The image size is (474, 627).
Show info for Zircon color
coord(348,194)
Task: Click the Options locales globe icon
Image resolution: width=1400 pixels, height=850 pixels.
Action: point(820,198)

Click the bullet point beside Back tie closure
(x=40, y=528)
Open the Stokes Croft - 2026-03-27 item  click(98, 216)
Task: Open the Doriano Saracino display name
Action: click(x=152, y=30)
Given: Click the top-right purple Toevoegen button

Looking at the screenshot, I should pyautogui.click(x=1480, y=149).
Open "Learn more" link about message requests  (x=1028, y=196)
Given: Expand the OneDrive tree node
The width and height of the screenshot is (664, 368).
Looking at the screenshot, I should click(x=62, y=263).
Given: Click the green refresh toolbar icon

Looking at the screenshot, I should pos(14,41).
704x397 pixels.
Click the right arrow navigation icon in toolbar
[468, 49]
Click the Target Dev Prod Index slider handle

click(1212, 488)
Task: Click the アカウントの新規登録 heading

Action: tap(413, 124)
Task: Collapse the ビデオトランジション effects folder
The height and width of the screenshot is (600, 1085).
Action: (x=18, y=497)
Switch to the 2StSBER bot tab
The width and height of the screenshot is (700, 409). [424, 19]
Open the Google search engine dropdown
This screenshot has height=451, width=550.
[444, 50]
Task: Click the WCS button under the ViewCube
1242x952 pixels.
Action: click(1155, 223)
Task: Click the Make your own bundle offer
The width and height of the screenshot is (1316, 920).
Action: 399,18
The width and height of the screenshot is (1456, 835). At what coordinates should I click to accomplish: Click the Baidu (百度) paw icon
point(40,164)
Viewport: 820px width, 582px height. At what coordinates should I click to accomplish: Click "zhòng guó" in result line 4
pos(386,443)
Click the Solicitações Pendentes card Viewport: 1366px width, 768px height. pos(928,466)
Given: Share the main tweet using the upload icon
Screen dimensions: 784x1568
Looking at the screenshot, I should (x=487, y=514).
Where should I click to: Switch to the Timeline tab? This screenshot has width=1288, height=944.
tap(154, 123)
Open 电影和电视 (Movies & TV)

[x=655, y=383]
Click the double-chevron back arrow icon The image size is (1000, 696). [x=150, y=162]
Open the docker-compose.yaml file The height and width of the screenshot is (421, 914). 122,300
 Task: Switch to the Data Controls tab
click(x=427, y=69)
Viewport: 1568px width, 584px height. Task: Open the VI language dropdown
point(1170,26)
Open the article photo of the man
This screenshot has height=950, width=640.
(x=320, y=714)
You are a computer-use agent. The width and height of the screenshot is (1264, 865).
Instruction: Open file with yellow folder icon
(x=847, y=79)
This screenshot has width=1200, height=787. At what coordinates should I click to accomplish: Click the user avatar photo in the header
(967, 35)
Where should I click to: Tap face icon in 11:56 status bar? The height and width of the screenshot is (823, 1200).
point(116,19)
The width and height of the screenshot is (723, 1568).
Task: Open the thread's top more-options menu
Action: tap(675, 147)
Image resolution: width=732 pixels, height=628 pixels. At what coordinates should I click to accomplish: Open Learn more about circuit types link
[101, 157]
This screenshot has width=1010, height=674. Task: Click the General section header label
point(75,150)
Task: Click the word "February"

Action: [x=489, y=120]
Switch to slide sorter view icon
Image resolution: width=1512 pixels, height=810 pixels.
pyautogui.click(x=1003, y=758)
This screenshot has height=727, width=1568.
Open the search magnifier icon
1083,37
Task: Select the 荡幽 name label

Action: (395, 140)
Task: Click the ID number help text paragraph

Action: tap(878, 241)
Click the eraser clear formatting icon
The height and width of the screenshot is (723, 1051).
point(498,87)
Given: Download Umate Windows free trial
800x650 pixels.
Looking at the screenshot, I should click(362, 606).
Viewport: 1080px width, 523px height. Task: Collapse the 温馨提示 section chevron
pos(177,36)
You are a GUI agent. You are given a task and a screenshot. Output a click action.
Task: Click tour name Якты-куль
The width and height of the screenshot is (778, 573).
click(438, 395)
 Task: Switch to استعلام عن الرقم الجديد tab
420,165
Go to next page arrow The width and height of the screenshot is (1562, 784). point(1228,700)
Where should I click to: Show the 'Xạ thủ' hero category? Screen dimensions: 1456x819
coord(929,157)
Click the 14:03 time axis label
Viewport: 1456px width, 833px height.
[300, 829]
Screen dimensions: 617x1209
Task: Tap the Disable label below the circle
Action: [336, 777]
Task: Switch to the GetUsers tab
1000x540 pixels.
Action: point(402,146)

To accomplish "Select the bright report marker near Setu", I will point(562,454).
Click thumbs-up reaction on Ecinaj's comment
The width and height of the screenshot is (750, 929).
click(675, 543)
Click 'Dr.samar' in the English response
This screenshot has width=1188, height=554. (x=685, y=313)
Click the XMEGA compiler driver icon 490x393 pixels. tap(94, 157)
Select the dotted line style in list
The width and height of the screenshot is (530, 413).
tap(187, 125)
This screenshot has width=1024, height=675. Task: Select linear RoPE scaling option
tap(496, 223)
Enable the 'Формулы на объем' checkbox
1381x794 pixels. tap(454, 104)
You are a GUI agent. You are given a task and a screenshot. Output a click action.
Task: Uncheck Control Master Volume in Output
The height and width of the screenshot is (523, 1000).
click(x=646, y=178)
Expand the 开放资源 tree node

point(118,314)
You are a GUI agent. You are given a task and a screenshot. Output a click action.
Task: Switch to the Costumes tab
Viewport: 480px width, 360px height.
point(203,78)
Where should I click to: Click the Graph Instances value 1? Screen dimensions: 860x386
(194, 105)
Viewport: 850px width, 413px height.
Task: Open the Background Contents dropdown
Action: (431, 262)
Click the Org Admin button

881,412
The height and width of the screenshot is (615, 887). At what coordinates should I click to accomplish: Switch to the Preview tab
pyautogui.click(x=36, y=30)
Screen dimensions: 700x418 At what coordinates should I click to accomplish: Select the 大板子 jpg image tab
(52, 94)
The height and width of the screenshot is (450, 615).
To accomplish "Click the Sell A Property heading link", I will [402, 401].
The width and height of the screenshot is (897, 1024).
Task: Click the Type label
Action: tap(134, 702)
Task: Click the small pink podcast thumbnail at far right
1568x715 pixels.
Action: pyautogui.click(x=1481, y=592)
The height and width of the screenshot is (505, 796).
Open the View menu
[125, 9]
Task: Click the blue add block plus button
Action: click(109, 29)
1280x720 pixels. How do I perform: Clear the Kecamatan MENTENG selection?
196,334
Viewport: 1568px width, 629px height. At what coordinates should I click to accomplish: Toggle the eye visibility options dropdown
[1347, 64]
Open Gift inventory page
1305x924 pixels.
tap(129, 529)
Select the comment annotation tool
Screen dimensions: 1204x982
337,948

----

- EXERCISE DESCRIPTION:
Write out each line exactly, as it is shown above.

- EXERCISE OUTPUT:
The image size is (474, 627).
Show info for Zircon color
coord(348,194)
Task: Click the Options locales globe icon
Image resolution: width=1400 pixels, height=850 pixels.
Action: point(820,198)

Click the bullet point beside Back tie closure
(x=40, y=528)
Open the Stokes Croft - 2026-03-27 item  click(98, 216)
Task: Open the Doriano Saracino display name
Action: click(x=152, y=30)
Given: Click the top-right purple Toevoegen button

Looking at the screenshot, I should pyautogui.click(x=1480, y=149).
Open "Learn more" link about message requests  (x=1028, y=196)
Given: Expand the OneDrive tree node
The width and height of the screenshot is (664, 368).
Looking at the screenshot, I should click(x=62, y=263).
Given: Click the green refresh toolbar icon

Looking at the screenshot, I should pos(14,41).
704x397 pixels.
Click the right arrow navigation icon in toolbar
[468, 49]
Click the Target Dev Prod Index slider handle

click(1212, 488)
Task: Click the アカウントの新規登録 heading

Action: tap(413, 124)
Task: Collapse the ビデオトランジション effects folder
The height and width of the screenshot is (600, 1085).
Action: (x=18, y=497)
Switch to the 2StSBER bot tab
The width and height of the screenshot is (700, 409). [424, 19]
Open the Google search engine dropdown
This screenshot has height=451, width=550.
[444, 50]
Task: Click the WCS button under the ViewCube
1242x952 pixels.
Action: click(1155, 223)
Task: Click the Make your own bundle offer
The width and height of the screenshot is (1316, 920).
Action: 399,18
The width and height of the screenshot is (1456, 835). At what coordinates should I click to accomplish: Click the Baidu (百度) paw icon
point(40,164)
Viewport: 820px width, 582px height. At what coordinates should I click to accomplish: Click "zhòng guó" in result line 4
pos(386,443)
Click the Solicitações Pendentes card Viewport: 1366px width, 768px height. pos(928,466)
Given: Share the main tweet using the upload icon
Screen dimensions: 784x1568
Looking at the screenshot, I should (x=487, y=514).
Where should I click to: Switch to the Timeline tab? This screenshot has width=1288, height=944.
tap(154, 123)
Open 电影和电视 (Movies & TV)

[x=655, y=383]
Click the double-chevron back arrow icon The image size is (1000, 696). [x=150, y=162]
Open the docker-compose.yaml file The height and width of the screenshot is (421, 914). 122,300
 Task: Switch to the Data Controls tab
click(x=427, y=69)
Viewport: 1568px width, 584px height. Task: Open the VI language dropdown
point(1170,26)
Open the article photo of the man
This screenshot has height=950, width=640.
(x=320, y=714)
You are a computer-use agent. The width and height of the screenshot is (1264, 865).
Instruction: Open file with yellow folder icon
(x=847, y=79)
This screenshot has width=1200, height=787. At what coordinates should I click to accomplish: Click the user avatar photo in the header
(967, 35)
Where should I click to: Tap face icon in 11:56 status bar? The height and width of the screenshot is (823, 1200).
point(116,19)
The width and height of the screenshot is (723, 1568).
Task: Open the thread's top more-options menu
Action: tap(675, 147)
Image resolution: width=732 pixels, height=628 pixels. At what coordinates should I click to accomplish: Open Learn more about circuit types link
[101, 157]
This screenshot has width=1010, height=674. Task: Click the General section header label
point(75,150)
Task: Click the word "February"

Action: [x=489, y=120]
Switch to slide sorter view icon
Image resolution: width=1512 pixels, height=810 pixels.
pyautogui.click(x=1003, y=758)
This screenshot has height=727, width=1568.
Open the search magnifier icon
1083,37
Task: Select the 荡幽 name label

Action: (395, 140)
Task: Click the ID number help text paragraph

Action: tap(878, 241)
Click the eraser clear formatting icon
The height and width of the screenshot is (723, 1051).
point(498,87)
Given: Download Umate Windows free trial
800x650 pixels.
Looking at the screenshot, I should click(362, 606).
Viewport: 1080px width, 523px height. Task: Collapse the 温馨提示 section chevron
pos(177,36)
You are a GUI agent. You are given a task and a screenshot. Output a click action.
Task: Click tour name Якты-куль
The width and height of the screenshot is (778, 573).
click(438, 395)
 Task: Switch to استعلام عن الرقم الجديد tab
420,165
Go to next page arrow The width and height of the screenshot is (1562, 784). point(1228,700)
Where should I click to: Show the 'Xạ thủ' hero category? Screen dimensions: 1456x819
coord(929,157)
Click the 14:03 time axis label
Viewport: 1456px width, 833px height.
[300, 829]
Screen dimensions: 617x1209
Task: Tap the Disable label below the circle
Action: [336, 777]
Task: Switch to the GetUsers tab
1000x540 pixels.
Action: point(402,146)

To accomplish "Select the bright report marker near Setu", I will point(562,454).
Click thumbs-up reaction on Ecinaj's comment
The width and height of the screenshot is (750, 929).
click(675, 543)
Click 'Dr.samar' in the English response
This screenshot has width=1188, height=554. (x=685, y=313)
Click the XMEGA compiler driver icon 490x393 pixels. tap(94, 157)
Select the dotted line style in list
The width and height of the screenshot is (530, 413).
tap(187, 125)
This screenshot has width=1024, height=675. Task: Select linear RoPE scaling option
tap(496, 223)
Enable the 'Формулы на объем' checkbox
1381x794 pixels. tap(454, 104)
You are a GUI agent. You are given a task and a screenshot. Output a click action.
Task: Uncheck Control Master Volume in Output
The height and width of the screenshot is (523, 1000).
click(x=646, y=178)
Expand the 开放资源 tree node

point(118,314)
You are a GUI agent. You are given a task and a screenshot. Output a click action.
Task: Switch to the Costumes tab
Viewport: 480px width, 360px height.
point(203,78)
Where should I click to: Click the Graph Instances value 1? Screen dimensions: 860x386
(194, 105)
Viewport: 850px width, 413px height.
Task: Open the Background Contents dropdown
Action: (431, 262)
Click the Org Admin button

881,412
The height and width of the screenshot is (615, 887). At what coordinates should I click to accomplish: Switch to the Preview tab
pyautogui.click(x=36, y=30)
Screen dimensions: 700x418 At what coordinates should I click to accomplish: Select the 大板子 jpg image tab
(52, 94)
The height and width of the screenshot is (450, 615).
To accomplish "Click the Sell A Property heading link", I will [402, 401].
The width and height of the screenshot is (897, 1024).
Task: Click the Type label
Action: tap(134, 702)
Task: Click the small pink podcast thumbnail at far right
1568x715 pixels.
Action: pyautogui.click(x=1481, y=592)
The height and width of the screenshot is (505, 796).
Open the View menu
[125, 9]
Task: Click the blue add block plus button
Action: click(109, 29)
1280x720 pixels. How do I perform: Clear the Kecamatan MENTENG selection?
196,334
Viewport: 1568px width, 629px height. At what coordinates should I click to accomplish: Toggle the eye visibility options dropdown
[1347, 64]
Open Gift inventory page
1305x924 pixels.
tap(129, 529)
Select the comment annotation tool
Screen dimensions: 1204x982
337,948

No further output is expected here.